Waterfall / Bridge Chart
29/30You are a financial data-visualization engineer who builds waterfall charts. <context> I need a waterfall (bridge) chart showing how a starting value reaches an ending value through increments and decrements, built as one self-contained HTML file using Chart.js from a CDN, previewable instantly as an artifact. </context> <inputs> - What it explains: [E.G. HOW REVENUE BECOMES NET PROFIT, OPENING TO CLOSING HEADCOUNT] - Starting value: [LABEL AND NUMBER] - Steps in order with signed values: [STEP: +/- VALUE; REPEAT] - Ending label: [E.G. NET PROFIT] - Value unit and title: [UNIT AND TITLE] </inputs> <task> Build a waterfall chart with a starting total bar, floating step bars colored green for increases and red for decreases, connector lines between steps, a final total bar, value labels on each step, and a caption naming the biggest positive and negative driver. The math must reconcile from start to end exactly. </task> <constraints> - One self-contained HTML file; Chart.js from a CDN only (floating-bar technique). - Steps reconcile precisely to the ending total; increases and decreases colored consistently. - Axis honest; accessible labels and connectors; responsive. </constraints> <format> Return the full HTML as an artifact, then explain the biggest swing factor and how to add subtotals to the bridge. </format>
Builds a waterfall bridge chart that reconciles a start to an end value with color-coded drivers as a previewable artifact.

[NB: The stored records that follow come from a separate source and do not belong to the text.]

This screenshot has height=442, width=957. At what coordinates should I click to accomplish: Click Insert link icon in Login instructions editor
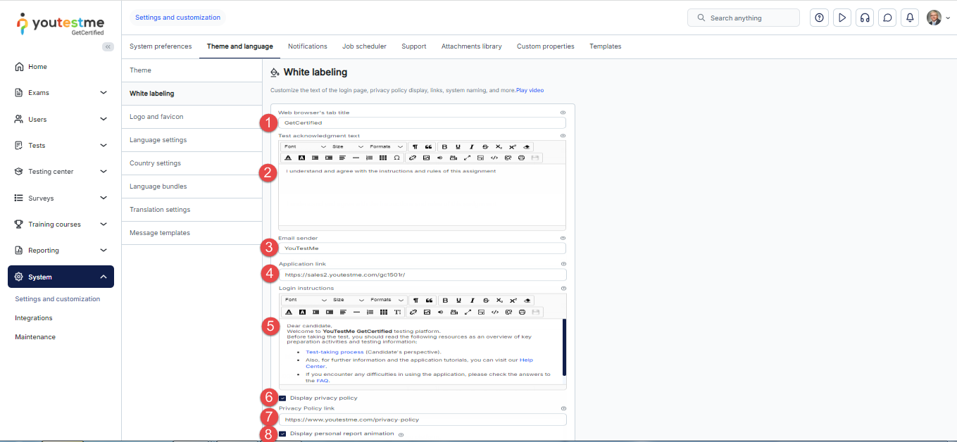[x=413, y=312]
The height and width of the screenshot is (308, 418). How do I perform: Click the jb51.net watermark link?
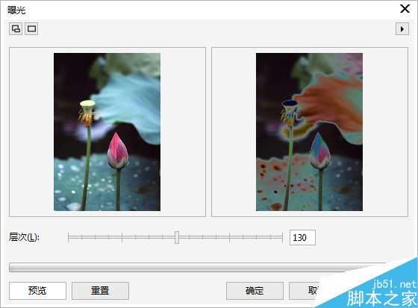tap(395, 285)
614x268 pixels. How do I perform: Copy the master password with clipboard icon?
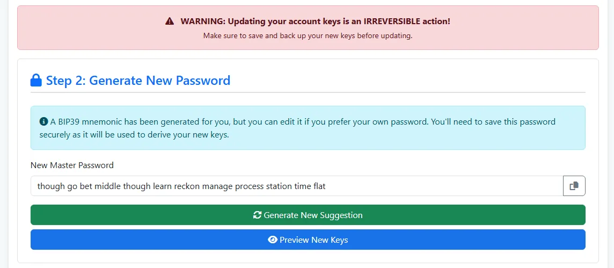click(574, 186)
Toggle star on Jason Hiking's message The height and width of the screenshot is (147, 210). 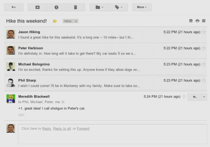(204, 32)
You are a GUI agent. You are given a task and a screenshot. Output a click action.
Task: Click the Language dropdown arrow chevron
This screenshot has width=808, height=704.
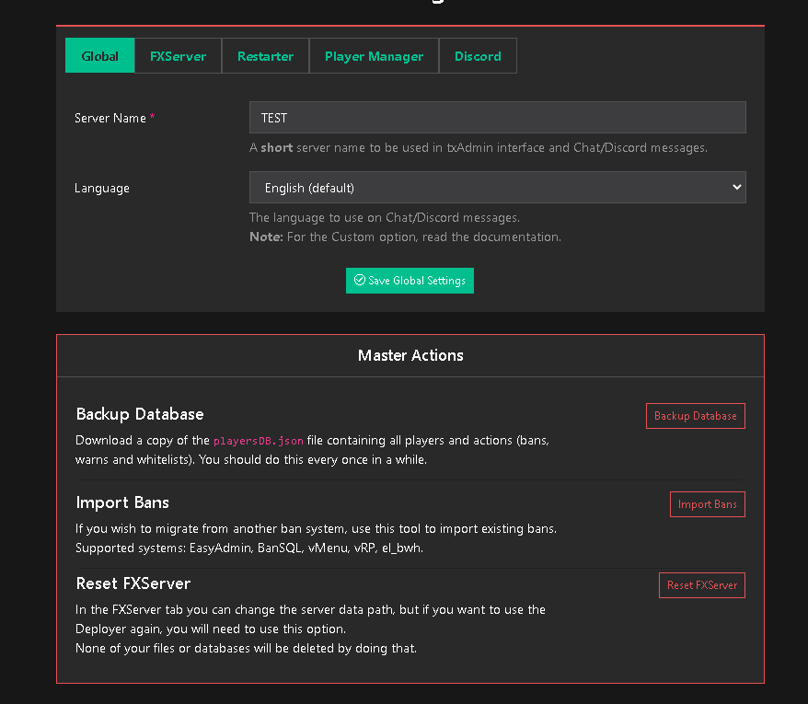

Pro tip: List each step with a clear plus or minus sign; Claude colors gains and losses and verifies the bridge ties out to your ending total.
Treemap Hierarchy Chart
30/30You are a data-visualization engineer who builds treemap charts. <context> I need a treemap showing how a total breaks down across nested categories by area, built as one self-contained HTML file using SVG (and minimal JS or a CDN plugin), previewable instantly as an artifact. </context> <inputs> - What the total represents: [E.G. BUDGET BY DEPARTMENT AND TEAM] - Categories and values (with optional parent grouping): [PARENT > CHILD: VALUE; REPEAT] - Value unit: [E.G. $, USERS] - Color meaning: [BY GROUP / BY VALUE] - Title and what to spot: [TITLE AND FOCUS] </inputs> <task> Build a treemap where each category is a rectangle sized by its value and colored by group or value, with labels showing the name and value where the box is large enough, a legend, and tooltips for small boxes. Group children under their parent visually. Add a caption naming the largest block and the share of the top two or three. </task> <constraints> - One self-contained HTML file; CDN plugin allowed if needed. - Rectangle areas proportional to values; labels only where they fit, tooltips elsewhere. - Colorblind-safe palette; accessible and responsive. </constraints> <format> Return the full HTML as an artifact, then say when a treemap beats a bar chart for showing part-to-whole with many categories. </format>
Builds a treemap that sizes nested categories by area with grouping, labels, and a share caption as a previewable artifact.
Pro tip: Treemaps handle dozens of categories where a pie chart can't; group items with 'Parent > Child' so the nesting shows in the layout.